# rendered ruft eine Methode auf, andere aber nicht



## Mr.y (10. Okt 2012)

Hallo,
Da ich relativ neu in der Unified-EL bin, hab ich da Fragen und Probleme^^
Und zur "rendered"

Folgender Code:

[XML]<hanelGroup rendered="#{Projekt.meineMethode(item) == false}">
            <h1>NIX DA</h1>
 </hanelGroup>
<hanelGroup rendered="#{Projekt.meineMethode(item) == true}">
            <h1>IST WAS DA</h1>
 </hanelGroup>[/XML]

funktioniert nicht....
die boolesche Methode "meineMethode" erwartet nen Parameter, den ich mit "item" übergeben will
Jedoch geht er in diese Methode im Java-Code nicht rein und macht nix, bestenfalls geht er immer bei dem UL-Unified immer in den ersten Abschnitt rein, wobei ich eigentlich "true" zurückgegeben wäre.
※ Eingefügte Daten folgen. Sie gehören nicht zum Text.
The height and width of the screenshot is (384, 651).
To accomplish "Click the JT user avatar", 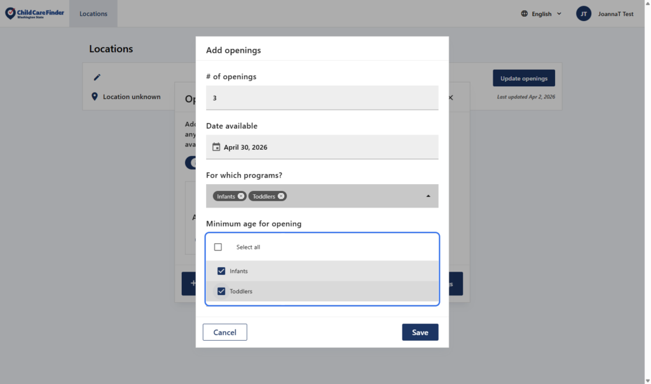I will point(584,13).
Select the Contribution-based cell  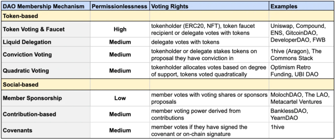(x=46, y=114)
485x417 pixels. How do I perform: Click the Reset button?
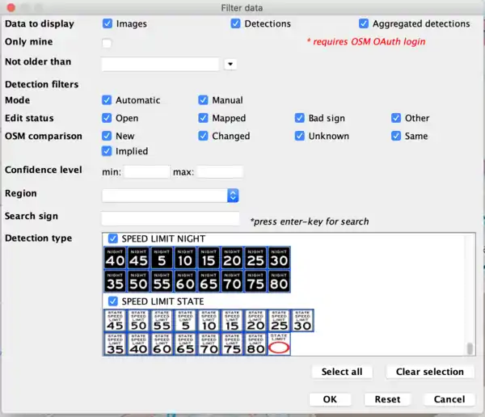[387, 399]

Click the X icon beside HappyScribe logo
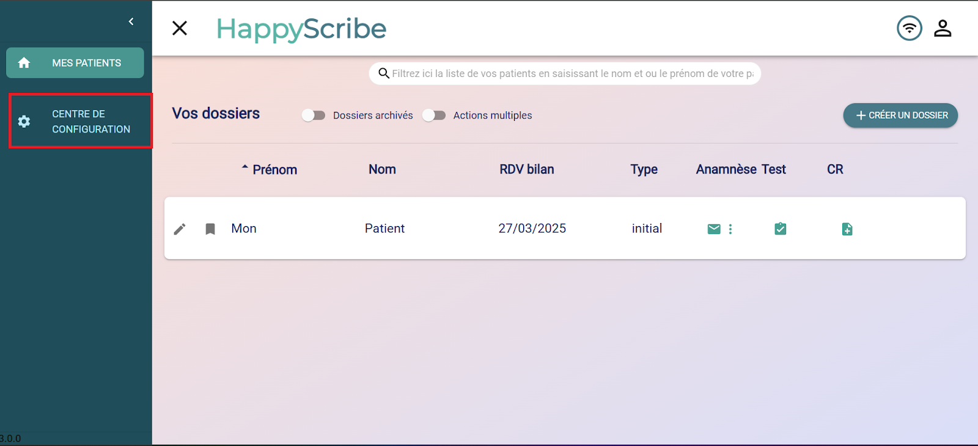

aber, beim folgenden Code geht er in den Java-Code rein und arbeitet...

[XML]<hanelGroup rendered="#{Projekt.andereMethode == null}">
            <h1>NIX DA</h1>
 </hanelGroup>
<hanelGroup rendered="#{Projekt.andereMethode != null}">
            <h1>IST WAS DA</h1>
 </hanelGroup>[/XML]

"andereMethode" gibt ein Objekt zurück oder nicht...sprich null, und das funktioniert. 
Habe ich den Parameter falsch angegeben???
Wobei zu beachten ist...dass der Parameter nicht wirklich eingegeben wird (aus einem InputText oder sowas) , ich brauch einfach einen Platzhalter, weil "meineMethode" einen Parameter erwartet.

Was hab ich beim ersten Code-Beispiel falsch gemacht?
Danke für jeden Tipp


----------



## Fant (10. Okt 2012)

Was für einen Parameter erwartet deine Methode denn und was soll _item_ hier sein?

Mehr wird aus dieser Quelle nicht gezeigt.